Spend autumn rediscovering the pleasures of Cornwall’s perfectly proportioned capital city, says Malcolm Bell from Visit Cornwall

Everyone knows Truro, usually for its shopping (and maybe park and rides and bus lanes). It is the retail capital of our wonderful Duchy but most of our visitors to Cornwall tend to only think about coming to Truro on a grey or wet day.

Truro has changed in so many ways since I was a boy, as it is the town, or should I say city, that I grew up in all those decades ago. Truro was not always a shopping Mecca, as when I grew up it was not rated for its shops and my mum, along with most of the other Truro families, used to go to either Falmouth to shop or - maybe more surprising for some - Redruth. Redruth had a big department store and many other shops and Truro was more of a sleepy market town, which by mid-afternoon on most days was almost deserted and certainly not the shopping centre for around half a million people, as it is today.

Having grown up in Trura’ I have so many fond memories, such as when I was a toddler, I clearly remember being on those toddler reins, which were blue with a lamb on the front and bells. I had an obsession about trying to jump into the running water in the road gutters in Boscawen Street and every time I got close enough, my mother would suddenly pull me back. I remember calling in to see my grandfather in Miners the butchers, as he always had sweets in the front pocket of his butcher apron, so it was always worth seeing him. Truro fascinated me with the back lanes and opes especially squeeze guys alley’. I would transverse the centre using these short cuts. It had great local markets including, the cattle market right in the city, as well as local shops and all the local characters. It was also funny to have Muttons the Butcher and Mallets the ironmongers – it was our version of toy town.

Anyway enough of my trip down memory lane (rather than a bus lane!) But the next time you come to Truro to shop, take extra time to start to explore this amazing little City. It’s not just about the national chain stores and international coffee bars it has a great history so why not sign-up for the tour organised by the Truro Tourist Information Centre (TIC) and while you in there look at the books and local goodies on offer in the TIC. Don’t forget to visit the museum, which has amazing collections and exhibits as well as a great art collection. Those are just two non-shopping activities, but there are many events and the gallery’s and certainly take the time to have lunch or stay on for dinner in the many local eateries – no need for chain restaurants that plague larger cities.

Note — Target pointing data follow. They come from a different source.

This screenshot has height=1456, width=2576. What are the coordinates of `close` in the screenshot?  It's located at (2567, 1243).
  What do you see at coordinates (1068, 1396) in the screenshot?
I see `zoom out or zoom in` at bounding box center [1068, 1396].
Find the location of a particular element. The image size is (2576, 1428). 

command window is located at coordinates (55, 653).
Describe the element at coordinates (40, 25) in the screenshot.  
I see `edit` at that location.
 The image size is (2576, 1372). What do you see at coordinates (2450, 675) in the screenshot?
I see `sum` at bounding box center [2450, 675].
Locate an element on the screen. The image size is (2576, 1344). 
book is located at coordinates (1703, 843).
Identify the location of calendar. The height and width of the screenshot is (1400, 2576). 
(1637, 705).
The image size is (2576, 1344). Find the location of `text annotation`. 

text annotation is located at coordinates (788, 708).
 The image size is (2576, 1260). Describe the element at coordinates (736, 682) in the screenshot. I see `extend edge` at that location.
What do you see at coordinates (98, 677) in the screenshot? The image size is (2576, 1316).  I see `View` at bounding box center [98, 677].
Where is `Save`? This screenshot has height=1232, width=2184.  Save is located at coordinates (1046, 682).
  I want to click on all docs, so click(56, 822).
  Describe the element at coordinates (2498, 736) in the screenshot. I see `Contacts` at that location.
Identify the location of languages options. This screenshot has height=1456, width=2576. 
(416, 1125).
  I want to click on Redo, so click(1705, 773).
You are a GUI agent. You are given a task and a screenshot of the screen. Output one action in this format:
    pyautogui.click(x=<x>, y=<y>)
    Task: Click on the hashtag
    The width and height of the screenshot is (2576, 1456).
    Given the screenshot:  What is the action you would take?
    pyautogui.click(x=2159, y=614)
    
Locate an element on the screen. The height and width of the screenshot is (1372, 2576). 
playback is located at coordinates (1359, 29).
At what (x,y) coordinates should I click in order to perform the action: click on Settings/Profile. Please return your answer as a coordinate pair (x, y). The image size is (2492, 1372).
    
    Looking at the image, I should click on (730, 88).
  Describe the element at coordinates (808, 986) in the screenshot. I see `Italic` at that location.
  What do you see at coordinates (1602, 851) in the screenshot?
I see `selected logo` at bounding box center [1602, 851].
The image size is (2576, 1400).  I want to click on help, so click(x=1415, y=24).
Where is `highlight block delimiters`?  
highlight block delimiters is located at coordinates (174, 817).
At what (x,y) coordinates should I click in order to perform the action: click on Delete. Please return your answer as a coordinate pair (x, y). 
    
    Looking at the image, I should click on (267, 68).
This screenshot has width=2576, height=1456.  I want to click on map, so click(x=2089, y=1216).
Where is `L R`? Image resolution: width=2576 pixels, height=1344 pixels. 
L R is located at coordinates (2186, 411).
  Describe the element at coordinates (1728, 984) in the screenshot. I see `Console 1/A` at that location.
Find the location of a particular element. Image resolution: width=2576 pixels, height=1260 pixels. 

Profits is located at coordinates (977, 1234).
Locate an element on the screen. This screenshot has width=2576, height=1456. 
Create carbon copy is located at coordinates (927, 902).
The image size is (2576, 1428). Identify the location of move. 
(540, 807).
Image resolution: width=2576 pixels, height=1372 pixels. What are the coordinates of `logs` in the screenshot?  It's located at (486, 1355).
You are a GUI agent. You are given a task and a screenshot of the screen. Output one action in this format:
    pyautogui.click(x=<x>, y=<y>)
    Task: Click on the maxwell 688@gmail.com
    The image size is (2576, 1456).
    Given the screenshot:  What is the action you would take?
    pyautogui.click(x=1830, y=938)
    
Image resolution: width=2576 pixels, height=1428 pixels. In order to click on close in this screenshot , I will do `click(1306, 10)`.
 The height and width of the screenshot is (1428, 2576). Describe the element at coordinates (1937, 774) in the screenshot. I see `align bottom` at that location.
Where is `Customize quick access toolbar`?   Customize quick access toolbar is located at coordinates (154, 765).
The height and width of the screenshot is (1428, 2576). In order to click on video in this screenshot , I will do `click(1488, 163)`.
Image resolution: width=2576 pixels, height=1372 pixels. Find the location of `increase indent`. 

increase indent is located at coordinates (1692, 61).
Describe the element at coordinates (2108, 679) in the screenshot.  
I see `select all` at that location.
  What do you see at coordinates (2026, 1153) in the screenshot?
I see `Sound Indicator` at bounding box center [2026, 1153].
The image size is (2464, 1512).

But there is the hidden Truro, some of it is all around you in the summer and others you have to take the time and trouble to go to. Truro has for decades prided itself on its gardens and flower displays and is a multiple winner in the Britain in Bloom competition over the years. Take a trip to Victoria Garden, it is a gem of garden only minutes from the heart of the city and then there is Boscawen Park with loads of things to do for the children.

So please take the time to really discover or maybe rediscover our great little city and as the wonderful staff at the Tourist Information Centre keep quite rightly reminding me, that when visitors from other parts of the UK and especially overseas guests come to Truro for the first time, they are blown away often referring to it as Cornwall’s Bath – they love the history the architecture and the independent shops and eateries – so if it is good enough for visitors, it is definitely good enough for us locals.